# Anxiety Disorders > Panic Disorder and Agoraphobia >  >  How Long have you had your Anxiety Disorder?

## Cuchculan

Come on folks. Time to get this forum moving. So how long have you all been dealing with anxiety? When was the first time you ever noticed it? Tell us about your first ever reaction to it. What was going through your mind?

----------


## Total Eclipse

I have had some form of anxiety disorder dating back to the age of 3. I was first dx'ed with Selective Mutism.

----------


## Otherside

Social Anxiety? When I was twelve, had quite a bit of it then. Went on through my teenage years, eventually was given therapy for it (at the schools insistance, my parents didn't want me to go.)

Got to about 16, made some friends, convinced myself that I was "over it" and that it all just been some sort of awkwardness. I told myself I was completely cured. Unfortunatley, I wasn't. 

Ended up having a full blown panic attacks around that time. I didn't realize that it was a panic attack then, I thought there was something physically wrong with me. I thought there was something wrong with my heart, or my breathing, and I thought I would pass out or die. There was issues of Social Anxiety involved there, but it was mostly panic attacks.

----------


## Cuchculan

I started out about the age of 21. Kind of PTSD. Ended up under a car at 16. Never fully dealt with the shock of that. Had a friend die in a car crash at 21 and I think everything just came back and hit me hard. Over 20 years later now. It began with panic attacks. But I don't worry about panic attacks any more at all. I think over the years new things come along.
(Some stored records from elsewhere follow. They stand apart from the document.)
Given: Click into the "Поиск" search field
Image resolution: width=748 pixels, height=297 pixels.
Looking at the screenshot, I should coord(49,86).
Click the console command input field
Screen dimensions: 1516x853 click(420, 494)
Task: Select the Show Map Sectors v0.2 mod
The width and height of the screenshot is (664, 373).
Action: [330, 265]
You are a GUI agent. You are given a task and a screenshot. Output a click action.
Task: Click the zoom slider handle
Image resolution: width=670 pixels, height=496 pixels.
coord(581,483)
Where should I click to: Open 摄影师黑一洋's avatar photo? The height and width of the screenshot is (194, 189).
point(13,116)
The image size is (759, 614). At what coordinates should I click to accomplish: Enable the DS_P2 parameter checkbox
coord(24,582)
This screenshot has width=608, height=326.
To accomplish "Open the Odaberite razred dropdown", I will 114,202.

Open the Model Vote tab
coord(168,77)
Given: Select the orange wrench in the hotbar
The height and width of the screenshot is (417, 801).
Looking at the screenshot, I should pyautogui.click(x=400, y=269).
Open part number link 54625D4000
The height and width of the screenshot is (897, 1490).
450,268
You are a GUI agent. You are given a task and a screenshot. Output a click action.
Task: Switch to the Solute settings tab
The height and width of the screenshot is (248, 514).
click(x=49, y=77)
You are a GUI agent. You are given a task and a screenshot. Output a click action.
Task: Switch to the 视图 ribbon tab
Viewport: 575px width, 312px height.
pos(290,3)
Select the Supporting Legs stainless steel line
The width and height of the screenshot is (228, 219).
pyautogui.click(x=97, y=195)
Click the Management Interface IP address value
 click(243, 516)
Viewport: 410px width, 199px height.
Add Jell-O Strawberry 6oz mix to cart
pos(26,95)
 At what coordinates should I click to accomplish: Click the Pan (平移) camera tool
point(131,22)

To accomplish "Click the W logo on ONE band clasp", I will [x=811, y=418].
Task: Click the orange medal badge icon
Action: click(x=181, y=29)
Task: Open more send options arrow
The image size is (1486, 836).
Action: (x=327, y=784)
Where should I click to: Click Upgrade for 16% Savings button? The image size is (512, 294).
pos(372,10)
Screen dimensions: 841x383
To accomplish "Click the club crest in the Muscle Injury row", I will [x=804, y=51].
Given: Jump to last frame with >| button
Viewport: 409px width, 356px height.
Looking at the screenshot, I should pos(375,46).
Push the older things out and take over as the new biggest fear. Like it evolves over time. Was housebound for a decade. But got fed up looking at the walls of my bedroom. So began to fight back. I do go out and about today. Still a few things I will not do. But progress has been made over the years.

----------


## merc

I've always had extreme shyness. My Mom said I would only allow two people other than her to hold me as an infant. My Babchi [grandmother] and my Aunt Pauline. As a child I vividly remember hiding behind Mom when people [relatives] would visit. I am very prone to avoidant behavior. However, with some people who I feel confident and comfortable with I am completely different. Sometimes, I can be a basket case, like a few years ago. Right now, I do not think others see much different in me but an occasional bout of shyness and lack of confidence. Infancy, bad. Elementary one or two friends, fourth grade hated teacher, stopped speaking in class that year.  Fifth grade nicer teacher spoke again. Early teen years very shy. Later teen years and college not so bad. In fACT my twenties were my best period of not letting SA get in my way. Then I had child with spina bifida, unrelenting stress regressed to very bad behaviors, like early teen years. Severe depression. PTSD. Also had  a cancer scare, severe anemia with pica. Now at one year shy of 50 I am so much better, but I struggle.

----------


## L

Mmm...no idea when it started really but I was always a shy kid. Primary school years I would guess it started to develop due to all the crap that happened then. I remember being at a friends birthday and her brother was there and my anxiety went crazy...i think that was the first marked real time i thought it was a problem as i never really went out of my comfort zone other than then, I was 14 maybe. At 19, I had a complete break down after meeting a friend with her boyfriend. It was after that I found out with social anxiety was. I was good for looking for help straight away and joined the other forum. Then I went to college, and it got worse with depression thrown in there....now post college I my first real person job and my overall anxiety is the lowest it has ever been. Certain things affect it and I need to check myself every so often but I'm doing well

----------


## kdcwil

I heard that as a young child I would avoid people like the plague, except my mom. Then after the age of 6 or 7 (I'm 24 now), I started to do the same with my mom as well. I just always thought that I was an awkward, loner kid or something. My fear of people and open spaces makes it hard to feel safe or comfortable anywhere even at home. I grew up in a pretty big house but I would sleep and spend most of my time in the closet or bathroom in my room. I would have panic attacks a lot as a kid so my family would always leave me at home. I'm not sure if I've just gotten over the panic attacks or I'm just a little better at dealing now but it's still really hard to go anywhere without feeling moderate to severe anxiety.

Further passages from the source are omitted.